Here, we will discuss how Development, Operations and others can collaborate to prepare a good deployment package. A good package reduces the potential for error and improves clarity whilst still allowing for environment-specific customization.
Furthermore, we will examine how a well-structured deployment package makes it easier to successfully transition to deployment automation, increasing throughput and reliability and at the same time minimizes errors and waiting time throughout the development and maintenance lifecycles of the application.

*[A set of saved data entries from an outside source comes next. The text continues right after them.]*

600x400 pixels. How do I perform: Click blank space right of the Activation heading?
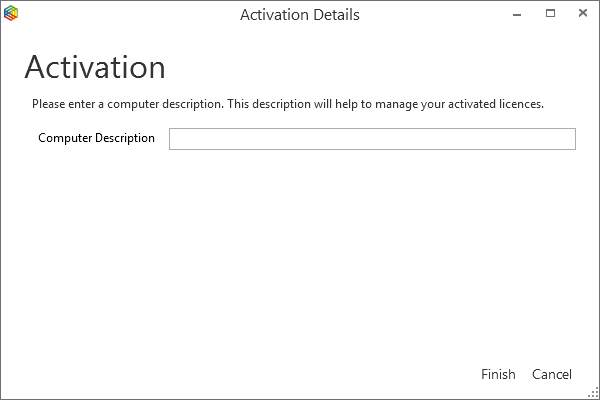[380, 67]
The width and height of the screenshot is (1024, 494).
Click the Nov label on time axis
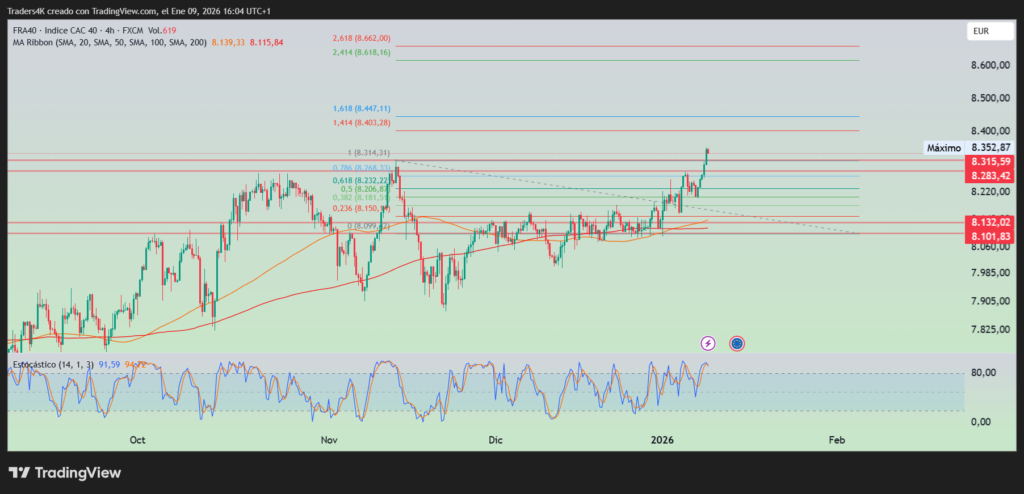tap(327, 440)
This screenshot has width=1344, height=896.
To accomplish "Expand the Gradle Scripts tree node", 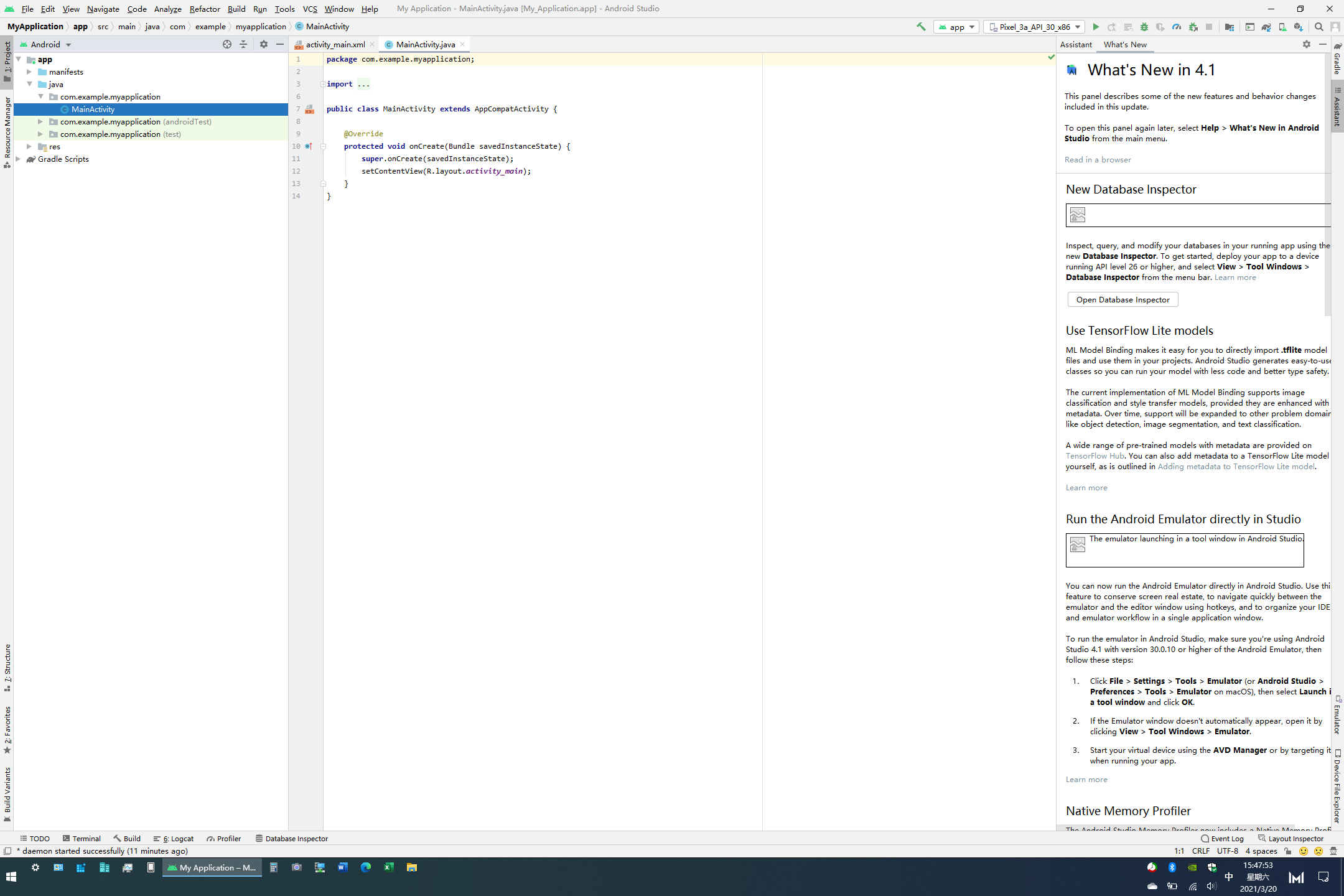I will [x=18, y=159].
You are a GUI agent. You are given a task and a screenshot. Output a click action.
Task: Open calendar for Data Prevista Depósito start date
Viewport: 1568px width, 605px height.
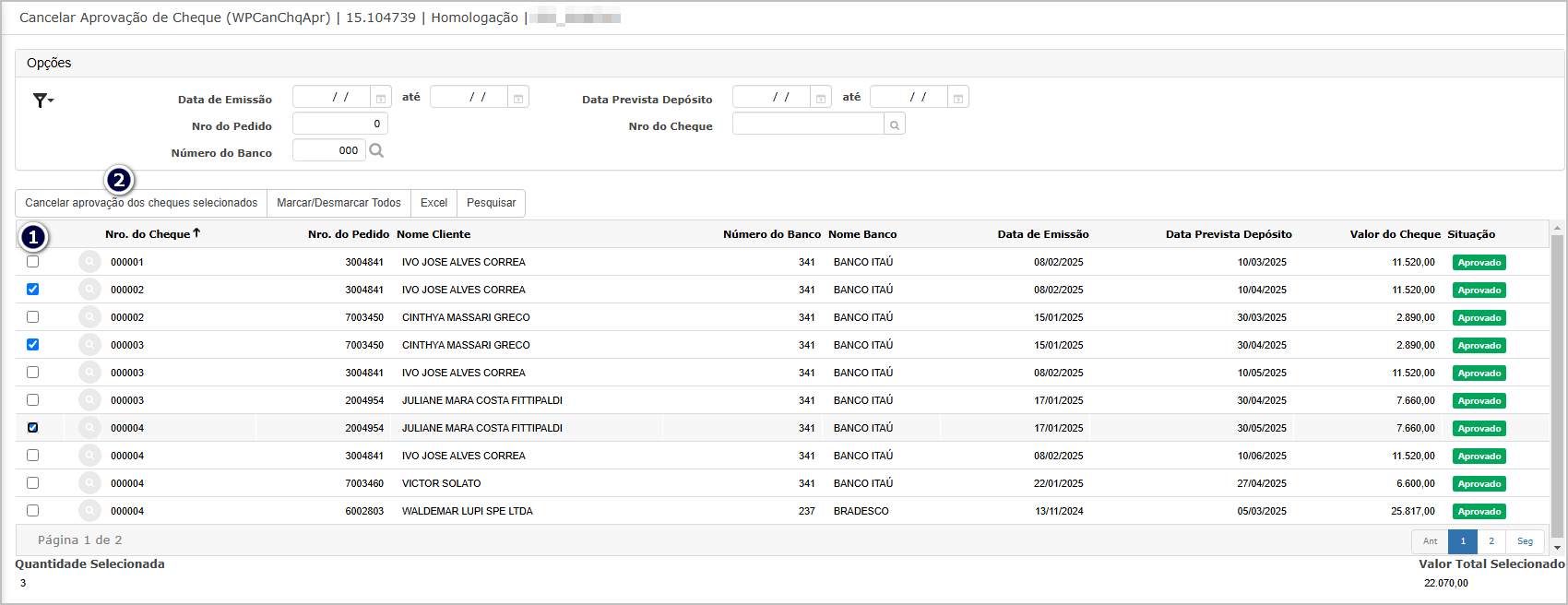[820, 98]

Separation of Concerns in the Deployment Process: What vs. How
Obviously, your deployment package needs to contain all the components that belong to your application. Not just your binaries - EARs, WARs etc. - as they would typically be produced by your integration builds, however, but also static content, properties files, shared libraries, proxy configurations etc. And especially also configurations and settings for the application server, such as queues, connection factories, data sources or classpath entries. In fact, your package should contain all items that share the lifecycle of the application, i.e. it will be deployed, upgraded and undeployed together.
Ensuring that your package really represents a "fully deployable unit" is critical to achieving reliable deployments, especially in large-scale environments. Hoping that the target middleware stack has been correctly set up with all the "right stuff" is a common cause of failed deployments, and frequently causes time-consuming and frustrating hunts for seemingly undetectable differences between environments.

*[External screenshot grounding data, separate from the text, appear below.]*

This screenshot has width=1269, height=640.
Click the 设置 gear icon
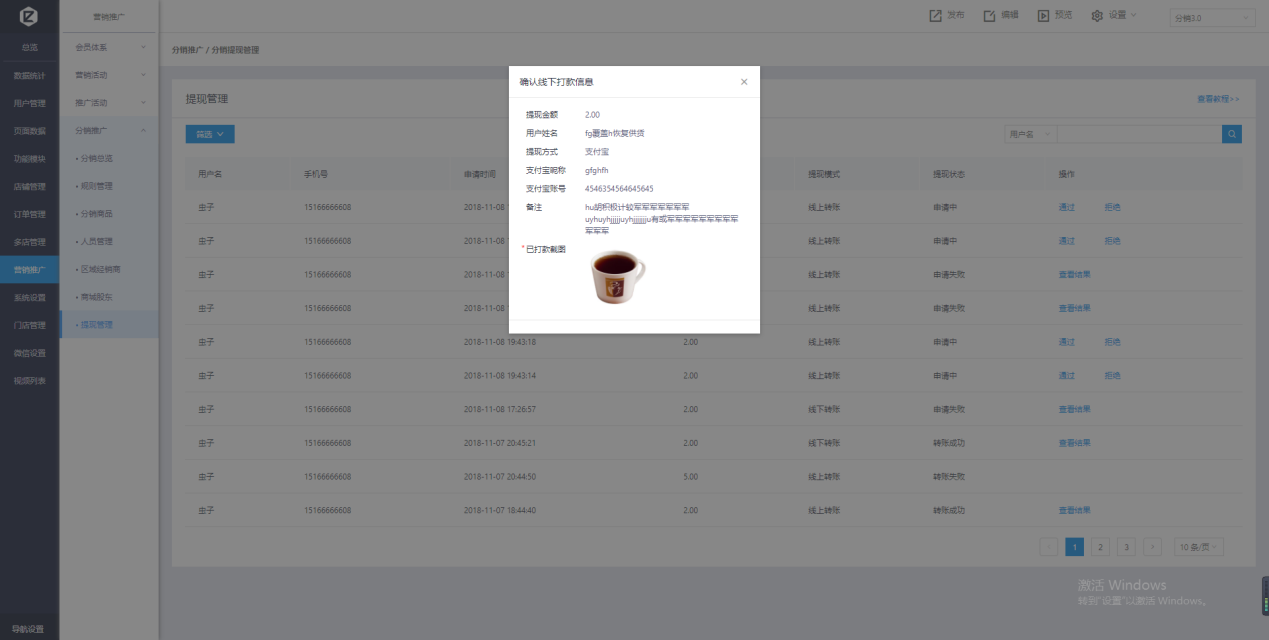1097,16
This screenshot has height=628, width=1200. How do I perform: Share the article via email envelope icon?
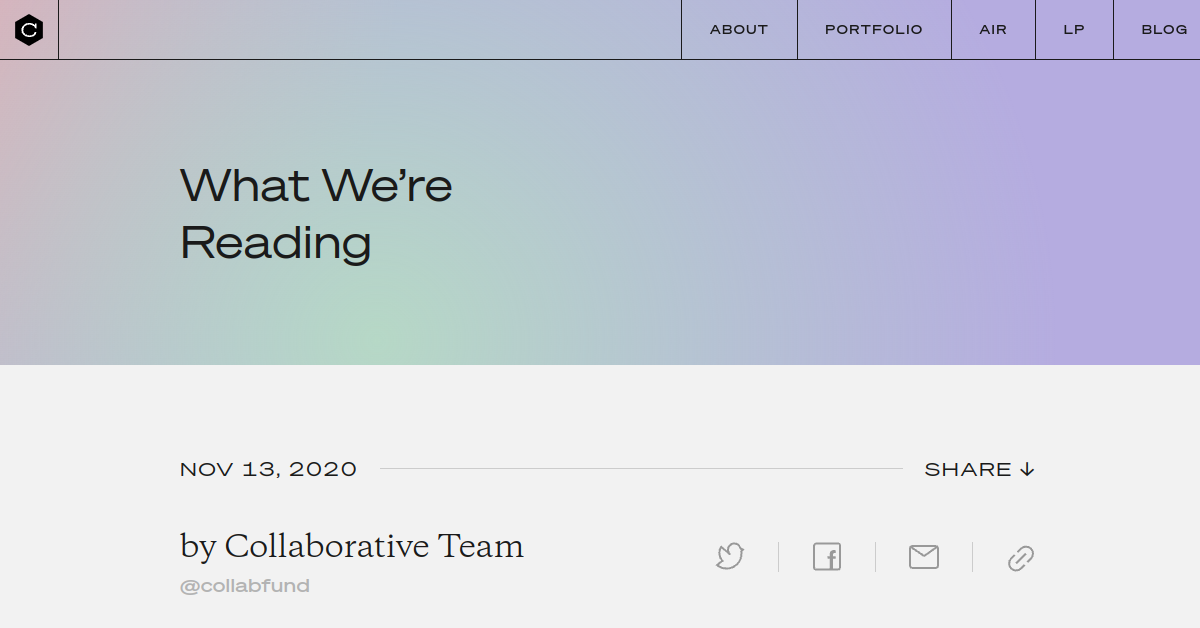point(923,557)
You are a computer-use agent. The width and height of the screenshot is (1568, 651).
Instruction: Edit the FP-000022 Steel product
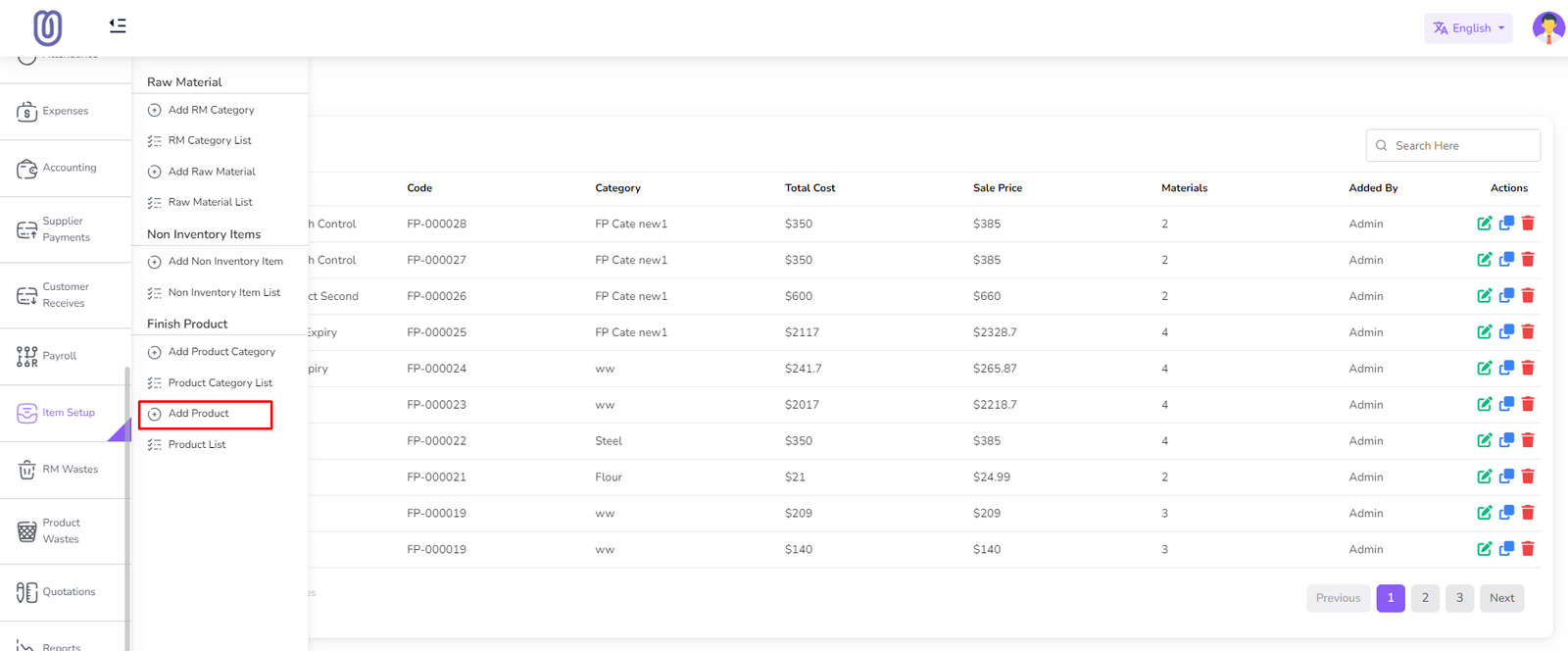tap(1484, 440)
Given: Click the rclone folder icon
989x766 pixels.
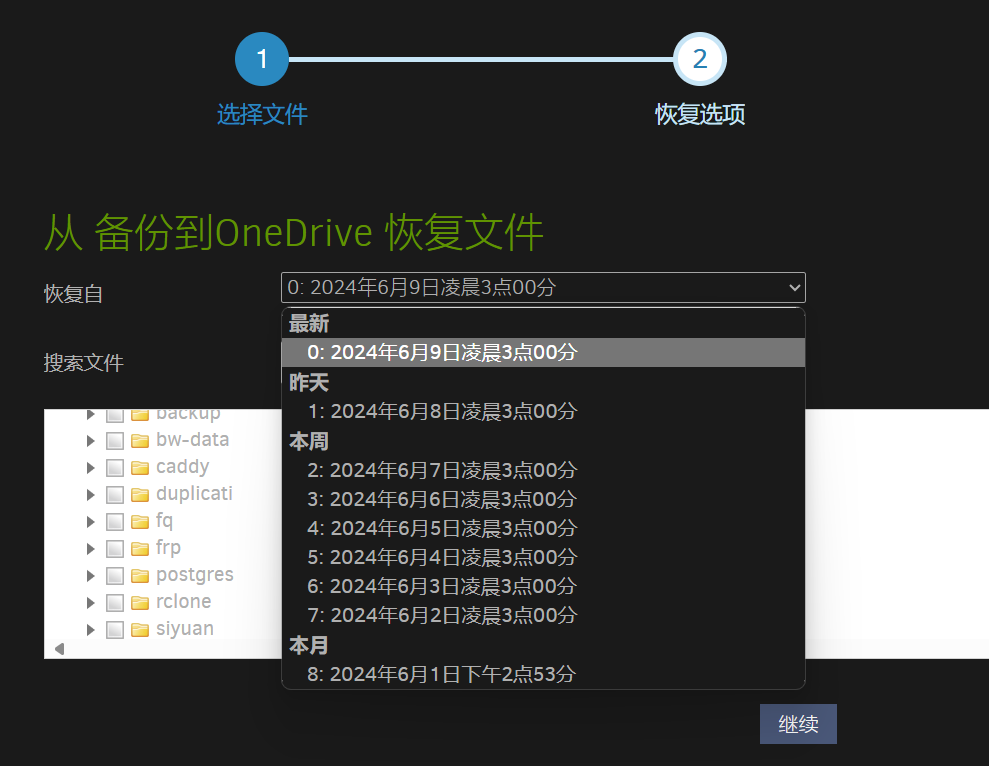Looking at the screenshot, I should click(x=139, y=603).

It is not at all uncommon to see deployment packages that contain only configurations, for instance shared "services" such as queues or data sources used by multiple applications. These can and indeed should also be treated as versionable, deployable objects that are released using the same rigorous process as for "normal" applications. In fact, in the case of shared services it is often more critical that deployments run smoothly and reliably.
Apart from ensuring that your packages represent the most complete description possible of what makes up the specific version of your application or configuration, packages should also indicate what other things they require in order to run. In other words, deployment packages need to unambiguously define their prerequisites and dependencies so that deployments can only be carried out to target environments that match.
Precisely which parties contribute items to a deployment package depends strongly on the organisational set-up. Whilst it is frequently the responsibility of the development team, which often is able to automate at least part of this process using continuous build tools, your release process may also involve other teams. For instance, it is not uncommon to see SQL scripts being signed off by the database administrators before being approved for release, or middleware configuration settings being checked by the middleware Center of Competence.
No Delta Releases Please
Often, one of the goals of the deployment set-up is to minimize the impact on the target environment. Obviously, if you're running in an "always-on" environment or have multiple applications sharing a cluster, unnecessary server restarts are something to be avoided as much as possible.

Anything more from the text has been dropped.